I think this is where my love of making garlic bread in this fashion came from. Some psychologists say that smell is the most powerful sense and that we remember smells long after we have forgotten what we see or hear. To this day I still love the smell of fresh garlic on hot toast. Heavenly.

I also remember in the summer we would go berry picking. For some  reason I especially remember picking elderberries and wild blackberries. When we came home my mom and dad made jelly or jam that we put on our toast in the morning. Some of the fresh fruit we picked was set aside and went on our cereal the next morning or in desserts for dinner.

Sundays were different. My dad made a full breakfast, usually bacon, eggs,  and toast. Sometimes we had sausage instead of bacon. Occasionally after church we would go to a bakery across town and get home made Danish for breakfast. That was always a treat.

So you can see,  I got into the breakfast habit at a very early age.

Plus I like breakfast foods: bacon, eggs, potatoes, fruity cereal. In fact I like it  so much that sometimes I make “breakfast” – bacon and eggs with hash-browns – for dinner.

Although I have to confess to sometimes eating very untraditional breakfast food. I have been known to eat left-over spaghetti in the morning.
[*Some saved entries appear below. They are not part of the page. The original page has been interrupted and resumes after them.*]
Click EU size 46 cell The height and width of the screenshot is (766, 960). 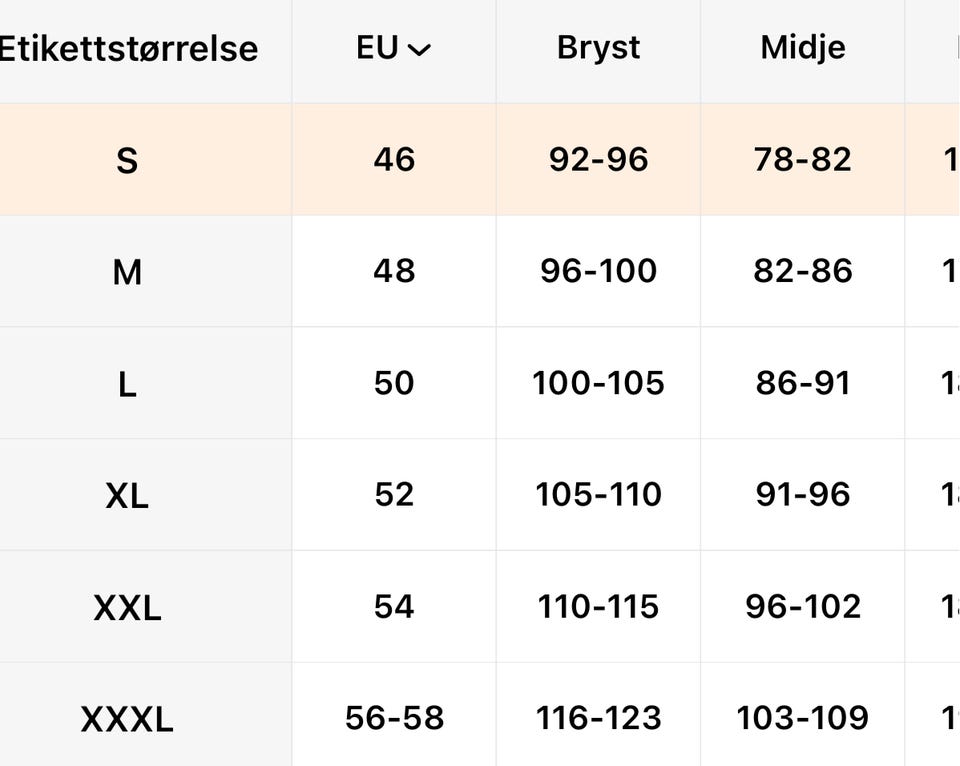pyautogui.click(x=394, y=160)
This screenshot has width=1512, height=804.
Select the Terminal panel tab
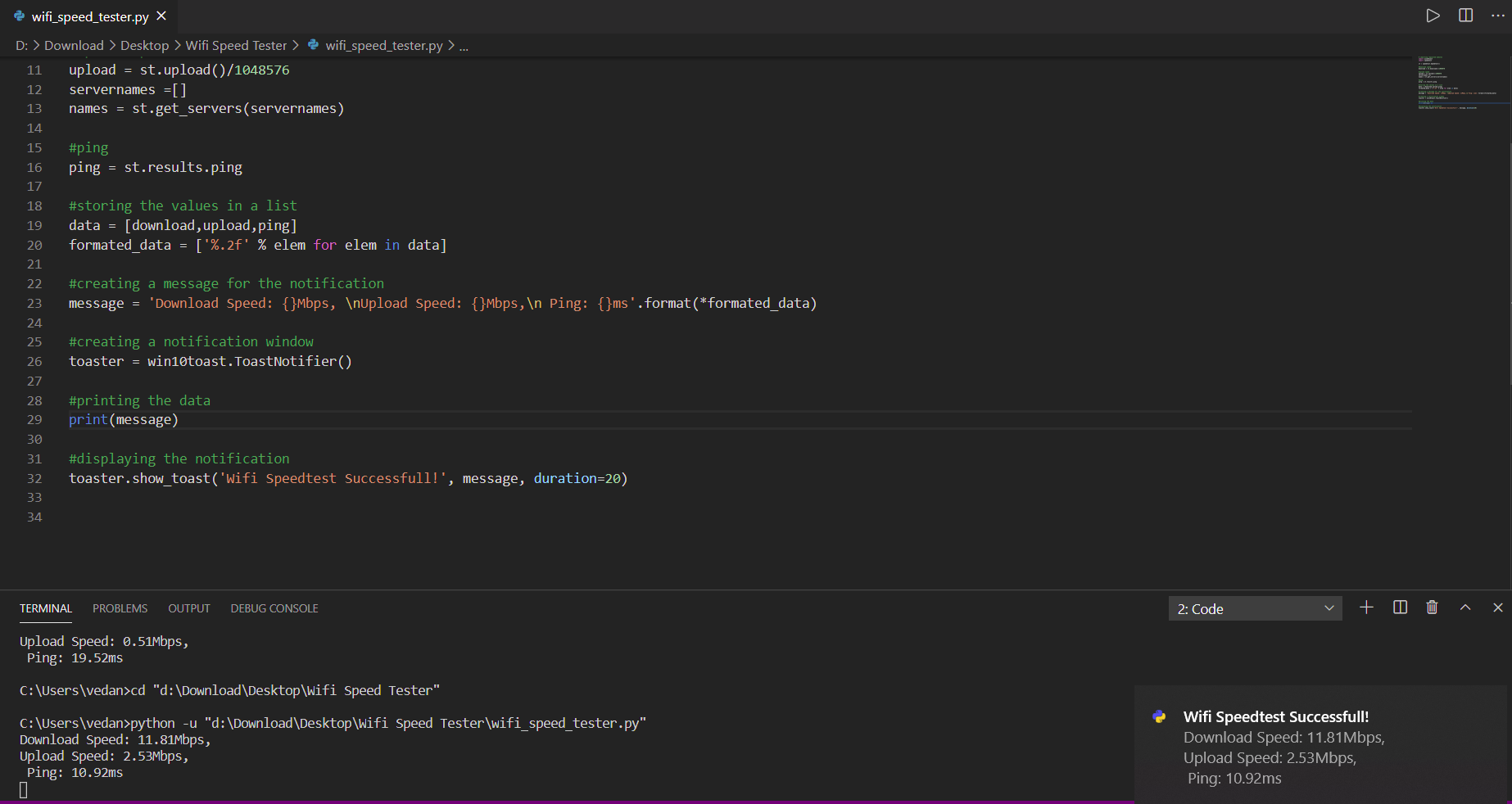click(46, 608)
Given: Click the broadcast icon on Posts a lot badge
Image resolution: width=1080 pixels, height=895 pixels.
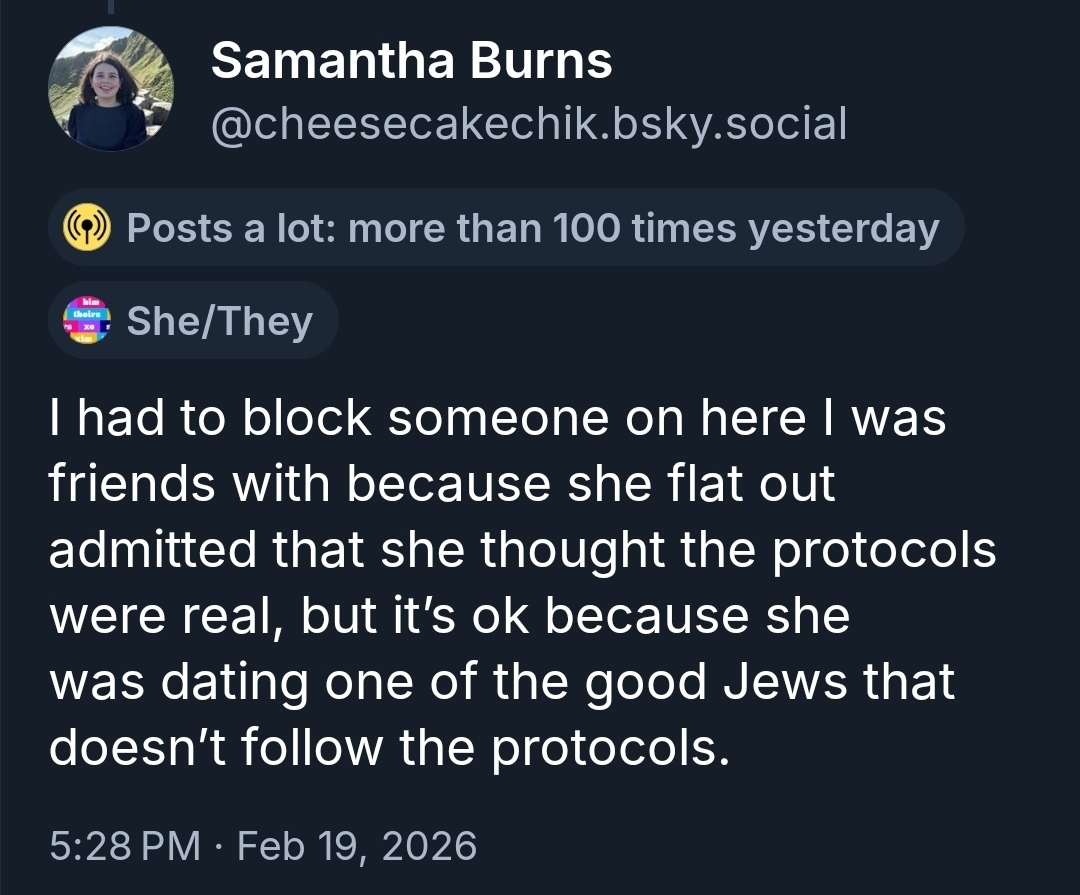Looking at the screenshot, I should tap(85, 229).
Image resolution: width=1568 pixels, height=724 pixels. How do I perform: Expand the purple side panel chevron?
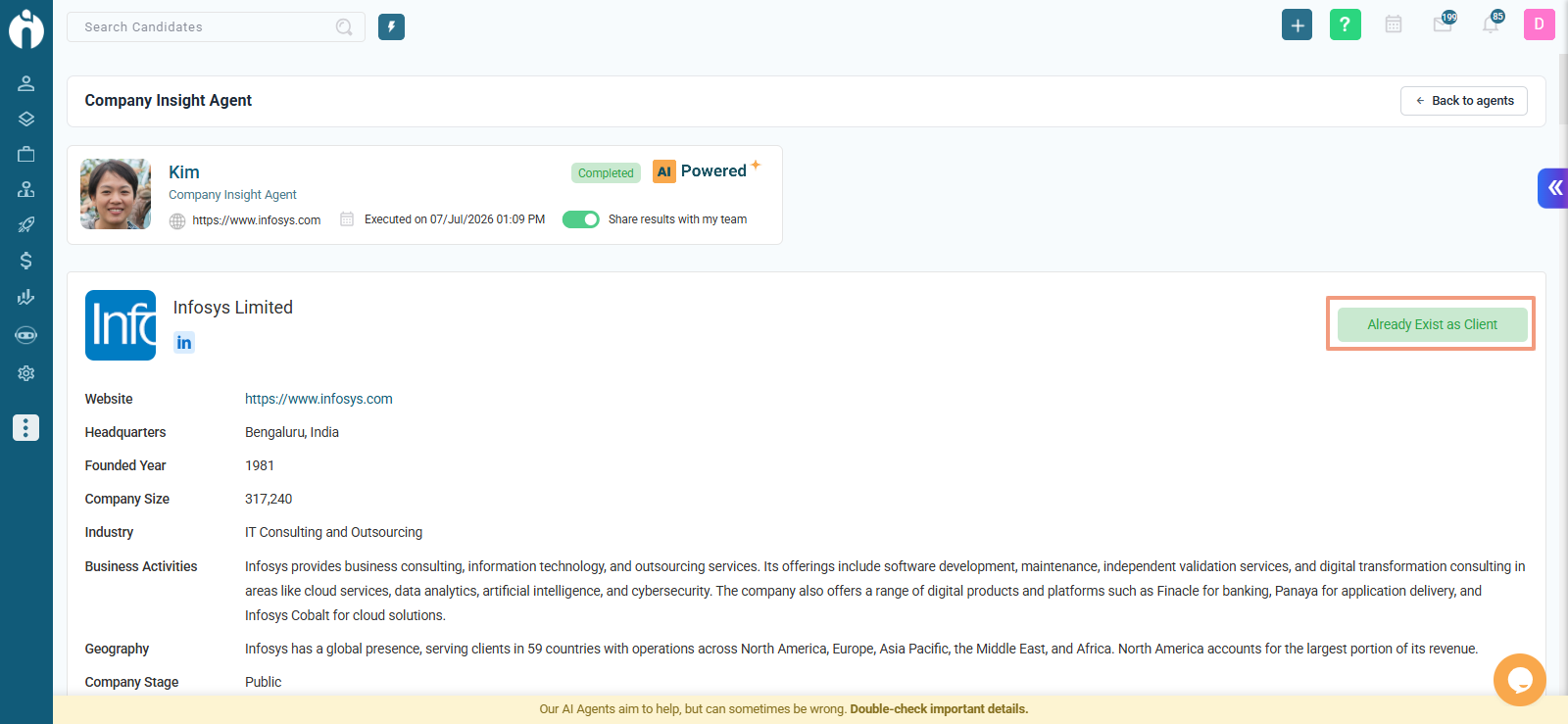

This is how it goes. I get up. I walk tot he kitchen. I look in my fridge and I see what interests me. And I eat that for breakfast.

Dieticians tell us that breakfast is the most important meal of the day. Technically it is a chance for the body to refuel glucose, or blood sugar, levels after a night’s sleep. Glucose is the brain’s main source of energy. Glucose also fuels our muscles. 


Research has shown that children who regularly eat breakfast do better in school, have longer attention spans, and do better on tests.

Research has also shown that those who eat breakfast regularly are able to manage their weight better. Seems people who eat breakfast tend to eat fewer calories during the rest of the day. WebMD goes as far as to flat out say “that breakfast eaters tend to weigh less than breakfast skippers.”



Breakfast does not need to be a big affair or take a lot of time, especially on busy week days when you are rushing off to work and school. Breakfast does not need to be expensive either. So today I want to share some easy breakfasts with you today.


A word about eggs before moving on to the recipes. Over the years they have gotten a very bad rap.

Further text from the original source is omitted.